■ EXERCISE DIRECTIONS ■
Nothing in the records should be left out; transcribe them exactly.

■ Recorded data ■
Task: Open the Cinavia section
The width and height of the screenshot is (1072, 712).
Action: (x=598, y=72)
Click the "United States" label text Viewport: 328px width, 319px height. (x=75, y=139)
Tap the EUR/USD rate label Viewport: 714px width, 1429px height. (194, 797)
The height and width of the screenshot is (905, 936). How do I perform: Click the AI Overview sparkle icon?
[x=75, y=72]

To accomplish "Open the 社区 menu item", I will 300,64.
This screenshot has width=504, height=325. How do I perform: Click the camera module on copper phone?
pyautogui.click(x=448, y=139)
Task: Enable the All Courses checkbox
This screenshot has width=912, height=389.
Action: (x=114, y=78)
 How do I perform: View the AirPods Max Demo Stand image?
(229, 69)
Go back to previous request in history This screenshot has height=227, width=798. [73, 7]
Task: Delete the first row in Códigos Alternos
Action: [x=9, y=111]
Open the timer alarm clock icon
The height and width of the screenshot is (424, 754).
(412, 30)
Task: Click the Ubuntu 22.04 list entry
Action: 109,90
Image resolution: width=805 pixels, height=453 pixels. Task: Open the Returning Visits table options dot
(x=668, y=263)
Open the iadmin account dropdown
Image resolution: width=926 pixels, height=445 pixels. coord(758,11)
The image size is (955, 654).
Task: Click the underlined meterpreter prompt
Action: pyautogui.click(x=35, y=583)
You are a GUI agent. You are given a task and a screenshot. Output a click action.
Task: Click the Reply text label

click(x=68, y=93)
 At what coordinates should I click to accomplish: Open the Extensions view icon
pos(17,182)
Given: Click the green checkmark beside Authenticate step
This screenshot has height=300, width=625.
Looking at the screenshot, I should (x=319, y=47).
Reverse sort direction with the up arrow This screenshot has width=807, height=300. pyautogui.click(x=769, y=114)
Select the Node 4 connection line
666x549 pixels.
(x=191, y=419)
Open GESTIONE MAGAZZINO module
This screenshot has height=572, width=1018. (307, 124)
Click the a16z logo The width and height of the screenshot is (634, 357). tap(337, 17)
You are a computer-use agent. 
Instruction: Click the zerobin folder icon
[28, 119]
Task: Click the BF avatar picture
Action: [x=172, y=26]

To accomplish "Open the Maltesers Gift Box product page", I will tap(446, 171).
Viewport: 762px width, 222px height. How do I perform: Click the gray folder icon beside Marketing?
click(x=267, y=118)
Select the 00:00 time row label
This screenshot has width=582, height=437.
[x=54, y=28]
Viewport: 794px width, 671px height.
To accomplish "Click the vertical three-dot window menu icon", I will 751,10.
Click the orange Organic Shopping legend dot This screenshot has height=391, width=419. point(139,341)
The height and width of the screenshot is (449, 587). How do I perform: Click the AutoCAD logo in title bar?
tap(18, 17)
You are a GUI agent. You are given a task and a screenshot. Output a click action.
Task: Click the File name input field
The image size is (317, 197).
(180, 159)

■ WRITTEN ANSWER ■
Task: Open the Cinavia section
The width and height of the screenshot is (1072, 712).
Action: (x=598, y=72)
Click the "United States" label text Viewport: 328px width, 319px height. (x=75, y=139)
Tap the EUR/USD rate label Viewport: 714px width, 1429px height. (194, 797)
The height and width of the screenshot is (905, 936). How do I perform: Click the AI Overview sparkle icon?
[x=75, y=72]

To accomplish "Open the 社区 menu item", I will 300,64.
This screenshot has width=504, height=325. How do I perform: Click the camera module on copper phone?
pyautogui.click(x=448, y=139)
Task: Enable the All Courses checkbox
This screenshot has width=912, height=389.
Action: (x=114, y=78)
 How do I perform: View the AirPods Max Demo Stand image?
(229, 69)
Go back to previous request in history This screenshot has height=227, width=798. [73, 7]
Task: Delete the first row in Códigos Alternos
Action: [x=9, y=111]
Open the timer alarm clock icon
The height and width of the screenshot is (424, 754).
(412, 30)
Task: Click the Ubuntu 22.04 list entry
Action: 109,90
Image resolution: width=805 pixels, height=453 pixels. Task: Open the Returning Visits table options dot
(x=668, y=263)
Open the iadmin account dropdown
Image resolution: width=926 pixels, height=445 pixels. coord(758,11)
The image size is (955, 654).
Task: Click the underlined meterpreter prompt
Action: pyautogui.click(x=35, y=583)
You are a GUI agent. You are given a task and a screenshot. Output a click action.
Task: Click the Reply text label

click(x=68, y=93)
 At what coordinates should I click to accomplish: Open the Extensions view icon
pos(17,182)
Given: Click the green checkmark beside Authenticate step
This screenshot has height=300, width=625.
Looking at the screenshot, I should (x=319, y=47).
Reverse sort direction with the up arrow This screenshot has width=807, height=300. pyautogui.click(x=769, y=114)
Select the Node 4 connection line
666x549 pixels.
(x=191, y=419)
Open GESTIONE MAGAZZINO module
This screenshot has height=572, width=1018. (307, 124)
Click the a16z logo The width and height of the screenshot is (634, 357). tap(337, 17)
You are a computer-use agent. 
Instruction: Click the zerobin folder icon
[28, 119]
Task: Click the BF avatar picture
Action: [x=172, y=26]

To accomplish "Open the Maltesers Gift Box product page", I will tap(446, 171).
Viewport: 762px width, 222px height. How do I perform: Click the gray folder icon beside Marketing?
click(x=267, y=118)
Select the 00:00 time row label
This screenshot has width=582, height=437.
[x=54, y=28]
Viewport: 794px width, 671px height.
To accomplish "Click the vertical three-dot window menu icon", I will 751,10.
Click the orange Organic Shopping legend dot This screenshot has height=391, width=419. point(139,341)
The height and width of the screenshot is (449, 587). How do I perform: Click the AutoCAD logo in title bar?
tap(18, 17)
You are a GUI agent. You are given a task and a screenshot. Output a click action.
Task: Click the File name input field
The image size is (317, 197).
(180, 159)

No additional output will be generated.